■ What the task asks ■
Lines with the word "accomplish" in them are the ones to copy from the records.

■ Information shown ■
»»
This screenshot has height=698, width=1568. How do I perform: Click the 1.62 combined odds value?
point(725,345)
««
»»
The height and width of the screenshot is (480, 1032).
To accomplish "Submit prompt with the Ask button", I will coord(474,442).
««
»»
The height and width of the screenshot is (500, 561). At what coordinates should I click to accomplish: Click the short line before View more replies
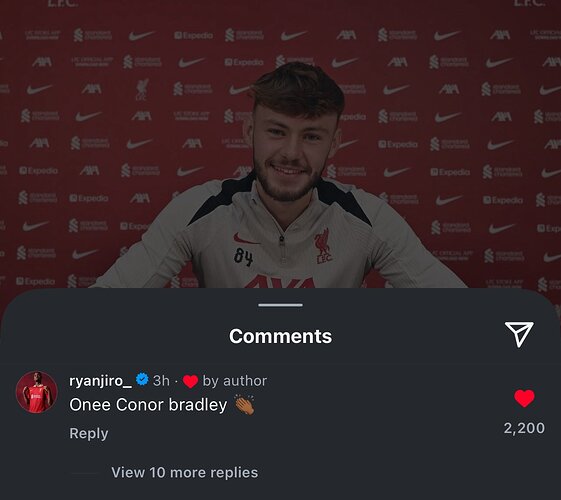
««
■ Solved exercise ■
To accomplish "Submit prompt with the Ask button", I will coord(474,442).
The height and width of the screenshot is (500, 561). At what coordinates should I click to accomplish: Click the short line before View more replies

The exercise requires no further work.